* **Activity**:
Among the lines of the material, copy those that hold the string "link".

* **Data supplied**:

========================================

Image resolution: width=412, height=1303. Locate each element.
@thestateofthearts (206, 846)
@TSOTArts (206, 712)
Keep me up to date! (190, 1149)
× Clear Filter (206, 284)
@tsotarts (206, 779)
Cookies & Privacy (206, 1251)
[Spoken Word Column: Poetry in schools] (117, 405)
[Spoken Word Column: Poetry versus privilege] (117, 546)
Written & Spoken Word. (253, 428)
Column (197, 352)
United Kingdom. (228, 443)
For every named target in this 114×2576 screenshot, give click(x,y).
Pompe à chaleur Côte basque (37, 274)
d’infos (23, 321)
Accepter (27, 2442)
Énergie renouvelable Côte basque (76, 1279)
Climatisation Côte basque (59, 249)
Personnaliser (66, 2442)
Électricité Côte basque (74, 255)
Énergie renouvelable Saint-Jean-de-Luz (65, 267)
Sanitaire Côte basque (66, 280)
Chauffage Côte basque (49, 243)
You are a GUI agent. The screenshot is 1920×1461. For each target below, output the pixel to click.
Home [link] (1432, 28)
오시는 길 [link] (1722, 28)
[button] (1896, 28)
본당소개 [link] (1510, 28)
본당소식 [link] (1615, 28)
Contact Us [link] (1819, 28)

========================================

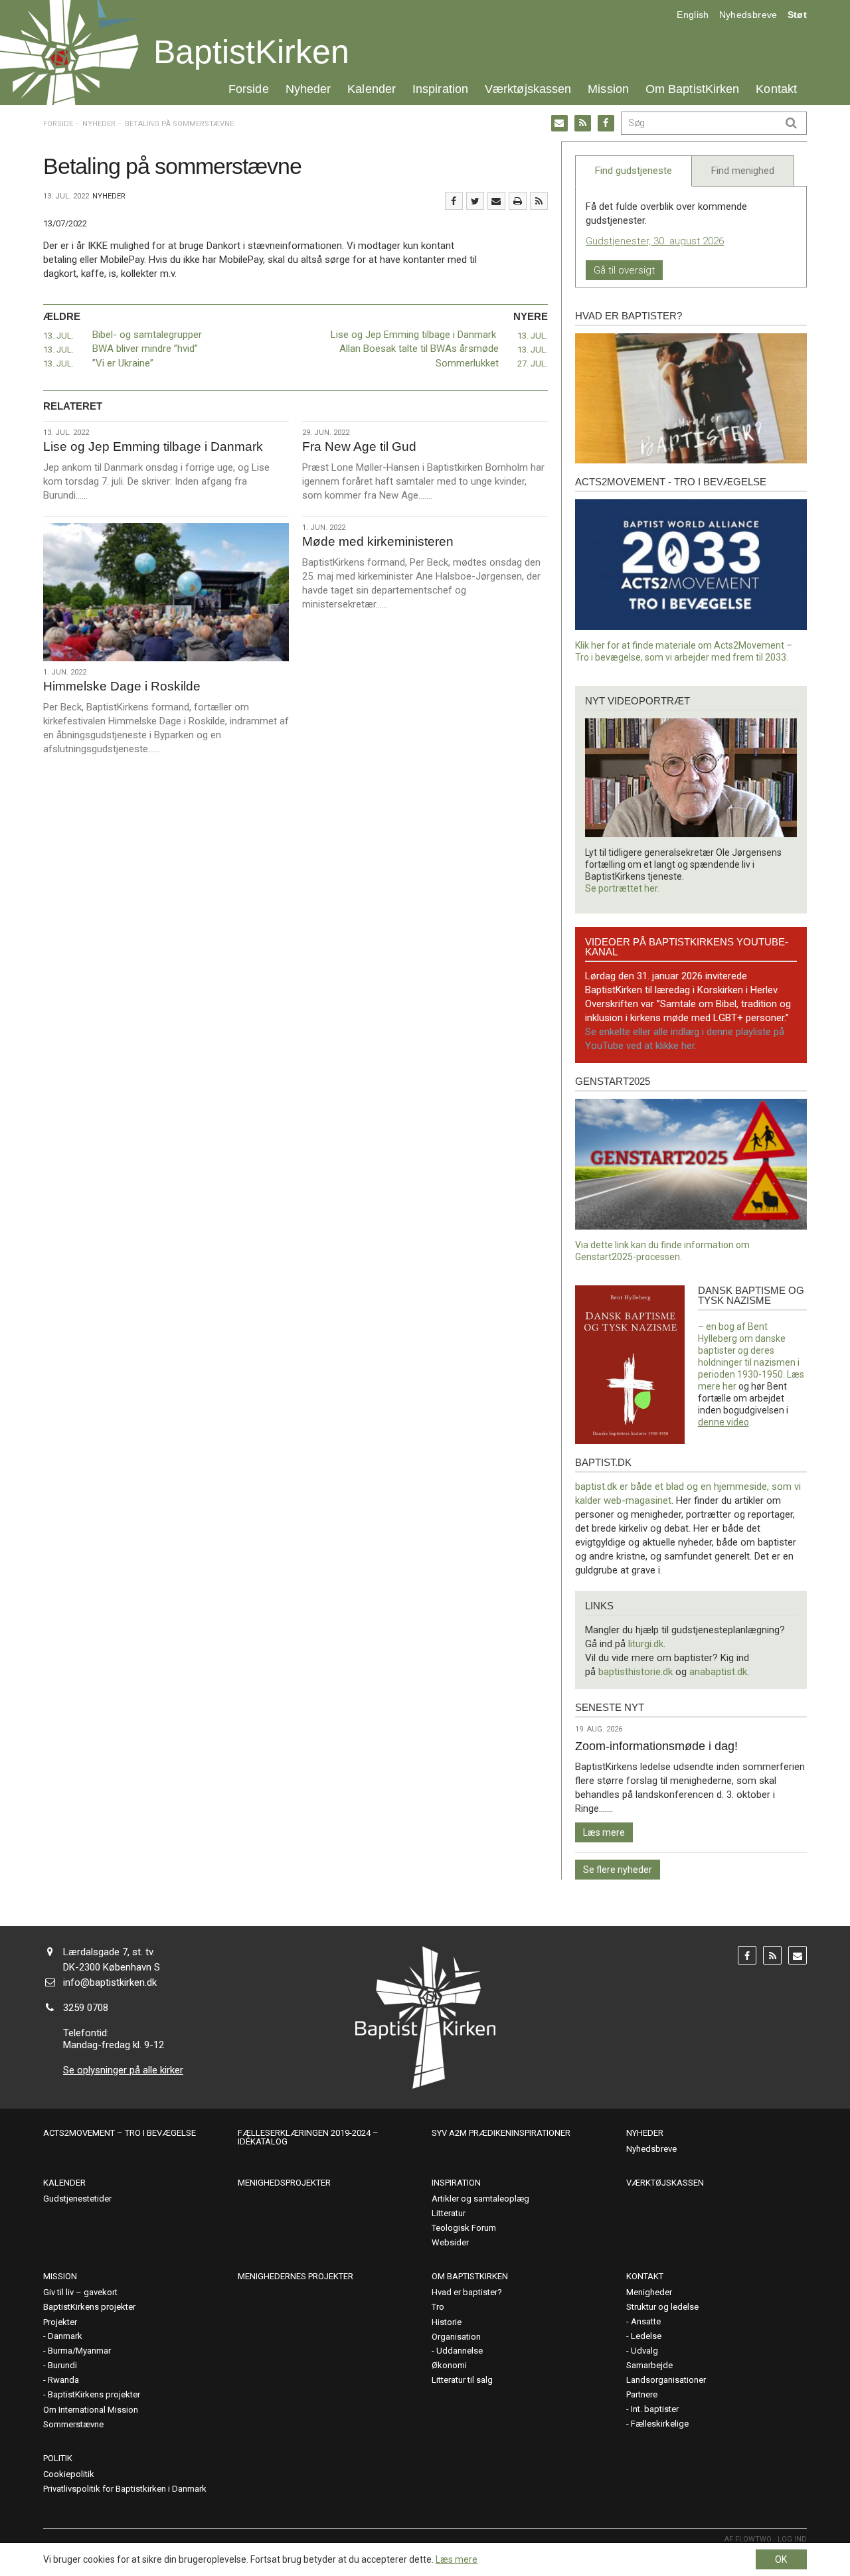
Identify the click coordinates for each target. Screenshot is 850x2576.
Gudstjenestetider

========================================

* **Result of this task**:
Home [link] (1432, 28)
오시는 길 [link] (1722, 28)
본당소개 [link] (1510, 28)
본당소식 [link] (1615, 28)
Contact Us [link] (1819, 28)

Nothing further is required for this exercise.